(Beginning of Input data)

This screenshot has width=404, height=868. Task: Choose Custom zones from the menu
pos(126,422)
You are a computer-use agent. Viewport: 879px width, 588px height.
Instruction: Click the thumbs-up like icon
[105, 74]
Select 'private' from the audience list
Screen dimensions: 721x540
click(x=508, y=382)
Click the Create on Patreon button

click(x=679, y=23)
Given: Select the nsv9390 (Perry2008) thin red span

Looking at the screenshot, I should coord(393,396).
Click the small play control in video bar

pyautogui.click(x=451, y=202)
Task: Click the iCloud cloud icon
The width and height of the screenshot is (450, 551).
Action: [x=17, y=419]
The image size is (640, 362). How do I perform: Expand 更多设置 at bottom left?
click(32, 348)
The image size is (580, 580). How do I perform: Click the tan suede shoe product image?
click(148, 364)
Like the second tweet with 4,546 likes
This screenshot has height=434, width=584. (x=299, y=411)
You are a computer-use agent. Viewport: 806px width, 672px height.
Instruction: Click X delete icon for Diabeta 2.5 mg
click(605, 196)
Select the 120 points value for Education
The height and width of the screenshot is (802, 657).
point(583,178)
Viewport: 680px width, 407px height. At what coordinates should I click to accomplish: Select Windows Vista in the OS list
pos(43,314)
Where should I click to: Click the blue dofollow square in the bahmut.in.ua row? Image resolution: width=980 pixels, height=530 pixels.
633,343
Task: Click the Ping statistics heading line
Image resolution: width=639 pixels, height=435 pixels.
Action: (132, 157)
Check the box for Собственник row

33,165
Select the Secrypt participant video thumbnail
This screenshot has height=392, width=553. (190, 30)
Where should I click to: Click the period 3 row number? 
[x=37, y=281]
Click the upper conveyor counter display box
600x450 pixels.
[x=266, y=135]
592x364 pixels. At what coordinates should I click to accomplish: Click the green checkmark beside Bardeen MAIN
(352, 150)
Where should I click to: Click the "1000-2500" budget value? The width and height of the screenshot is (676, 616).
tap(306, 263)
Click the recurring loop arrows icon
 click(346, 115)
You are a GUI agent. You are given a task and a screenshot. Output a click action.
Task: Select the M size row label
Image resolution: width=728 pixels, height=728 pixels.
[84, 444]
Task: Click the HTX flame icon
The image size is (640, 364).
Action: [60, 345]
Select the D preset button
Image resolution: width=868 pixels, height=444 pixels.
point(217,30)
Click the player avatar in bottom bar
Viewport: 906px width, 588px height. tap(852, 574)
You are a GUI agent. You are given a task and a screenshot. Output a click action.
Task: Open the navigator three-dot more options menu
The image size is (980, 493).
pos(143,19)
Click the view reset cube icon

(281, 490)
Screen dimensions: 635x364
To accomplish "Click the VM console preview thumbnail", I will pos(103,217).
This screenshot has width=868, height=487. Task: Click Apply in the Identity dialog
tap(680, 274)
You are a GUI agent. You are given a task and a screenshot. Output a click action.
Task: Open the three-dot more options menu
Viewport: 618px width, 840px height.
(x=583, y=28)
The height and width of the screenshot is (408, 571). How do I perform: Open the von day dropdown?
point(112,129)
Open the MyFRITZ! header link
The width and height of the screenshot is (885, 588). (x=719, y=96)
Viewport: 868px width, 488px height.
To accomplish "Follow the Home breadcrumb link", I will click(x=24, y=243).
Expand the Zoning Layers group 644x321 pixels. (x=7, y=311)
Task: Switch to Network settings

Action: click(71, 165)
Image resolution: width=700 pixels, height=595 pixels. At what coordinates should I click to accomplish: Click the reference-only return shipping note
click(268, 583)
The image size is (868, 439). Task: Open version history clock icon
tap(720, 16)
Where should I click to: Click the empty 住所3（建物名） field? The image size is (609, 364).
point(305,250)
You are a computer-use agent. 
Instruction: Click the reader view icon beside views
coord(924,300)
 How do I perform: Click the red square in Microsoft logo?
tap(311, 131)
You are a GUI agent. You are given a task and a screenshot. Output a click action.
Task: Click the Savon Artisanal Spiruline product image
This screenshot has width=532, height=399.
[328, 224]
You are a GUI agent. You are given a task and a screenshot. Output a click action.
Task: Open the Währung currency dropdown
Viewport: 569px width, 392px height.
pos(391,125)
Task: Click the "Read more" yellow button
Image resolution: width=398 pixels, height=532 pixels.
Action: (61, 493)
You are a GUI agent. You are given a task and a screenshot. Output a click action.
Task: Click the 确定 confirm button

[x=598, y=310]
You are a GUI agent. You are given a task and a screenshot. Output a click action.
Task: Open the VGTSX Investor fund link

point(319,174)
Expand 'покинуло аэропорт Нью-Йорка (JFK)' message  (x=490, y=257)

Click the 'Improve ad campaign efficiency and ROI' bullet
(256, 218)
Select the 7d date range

(End of Input data)

▶ **Task prompt**
Line by line, the data should be returned exactly as written.

▶ **Solved exercise**
This screenshot has width=404, height=868. Task: Choose Custom zones from the menu
pos(126,422)
You are a computer-use agent. Viewport: 879px width, 588px height.
Instruction: Click the thumbs-up like icon
[105, 74]
Select 'private' from the audience list
Screen dimensions: 721x540
click(x=508, y=382)
Click the Create on Patreon button

click(x=679, y=23)
Given: Select the nsv9390 (Perry2008) thin red span

Looking at the screenshot, I should coord(393,396).
Click the small play control in video bar

pyautogui.click(x=451, y=202)
Task: Click the iCloud cloud icon
The width and height of the screenshot is (450, 551).
Action: [x=17, y=419]
The image size is (640, 362). How do I perform: Expand 更多设置 at bottom left?
click(32, 348)
The image size is (580, 580). How do I perform: Click the tan suede shoe product image?
click(148, 364)
Like the second tweet with 4,546 likes
This screenshot has height=434, width=584. (x=299, y=411)
You are a computer-use agent. Viewport: 806px width, 672px height.
Instruction: Click X delete icon for Diabeta 2.5 mg
click(605, 196)
Select the 120 points value for Education
The height and width of the screenshot is (802, 657).
point(583,178)
Viewport: 680px width, 407px height. At what coordinates should I click to accomplish: Select Windows Vista in the OS list
pos(43,314)
Where should I click to: Click the blue dofollow square in the bahmut.in.ua row? Image resolution: width=980 pixels, height=530 pixels.
633,343
Task: Click the Ping statistics heading line
Image resolution: width=639 pixels, height=435 pixels.
Action: (132, 157)
Check the box for Собственник row

33,165
Select the Secrypt participant video thumbnail
This screenshot has height=392, width=553. (190, 30)
Where should I click to: Click the period 3 row number? 
[x=37, y=281]
Click the upper conveyor counter display box
600x450 pixels.
[x=266, y=135]
592x364 pixels. At what coordinates should I click to accomplish: Click the green checkmark beside Bardeen MAIN
(352, 150)
Where should I click to: Click the "1000-2500" budget value? The width and height of the screenshot is (676, 616).
tap(306, 263)
Click the recurring loop arrows icon
 click(346, 115)
You are a GUI agent. You are given a task and a screenshot. Output a click action.
Task: Select the M size row label
Image resolution: width=728 pixels, height=728 pixels.
[84, 444]
Task: Click the HTX flame icon
The image size is (640, 364).
Action: [60, 345]
Select the D preset button
Image resolution: width=868 pixels, height=444 pixels.
point(217,30)
Click the player avatar in bottom bar
Viewport: 906px width, 588px height. tap(852, 574)
You are a GUI agent. You are given a task and a screenshot. Output a click action.
Task: Open the navigator three-dot more options menu
The image size is (980, 493).
pos(143,19)
Click the view reset cube icon

(281, 490)
Screen dimensions: 635x364
To accomplish "Click the VM console preview thumbnail", I will pos(103,217).
This screenshot has width=868, height=487. Task: Click Apply in the Identity dialog
tap(680, 274)
You are a GUI agent. You are given a task and a screenshot. Output a click action.
Task: Open the three-dot more options menu
Viewport: 618px width, 840px height.
(x=583, y=28)
The height and width of the screenshot is (408, 571). How do I perform: Open the von day dropdown?
point(112,129)
Open the MyFRITZ! header link
The width and height of the screenshot is (885, 588). (x=719, y=96)
Viewport: 868px width, 488px height.
To accomplish "Follow the Home breadcrumb link", I will click(x=24, y=243).
Expand the Zoning Layers group 644x321 pixels. (x=7, y=311)
Task: Switch to Network settings

Action: click(71, 165)
Image resolution: width=700 pixels, height=595 pixels. At what coordinates should I click to accomplish: Click the reference-only return shipping note
click(268, 583)
The image size is (868, 439). Task: Open version history clock icon
tap(720, 16)
Where should I click to: Click the empty 住所3（建物名） field? The image size is (609, 364).
point(305,250)
You are a computer-use agent. 
Instruction: Click the reader view icon beside views
coord(924,300)
 How do I perform: Click the red square in Microsoft logo?
tap(311, 131)
You are a GUI agent. You are given a task and a screenshot. Output a click action.
Task: Click the Savon Artisanal Spiruline product image
This screenshot has width=532, height=399.
[328, 224]
You are a GUI agent. You are given a task and a screenshot. Output a click action.
Task: Open the Währung currency dropdown
Viewport: 569px width, 392px height.
pos(391,125)
Task: Click the "Read more" yellow button
Image resolution: width=398 pixels, height=532 pixels.
Action: (61, 493)
You are a GUI agent. You are given a task and a screenshot. Output a click action.
Task: Click the 确定 confirm button

[x=598, y=310]
You are a GUI agent. You are given a task and a screenshot. Output a click action.
Task: Open the VGTSX Investor fund link

point(319,174)
Expand 'покинуло аэропорт Нью-Йорка (JFK)' message  (x=490, y=257)

Click the 'Improve ad campaign efficiency and ROI' bullet
(256, 218)
Select the 7d date range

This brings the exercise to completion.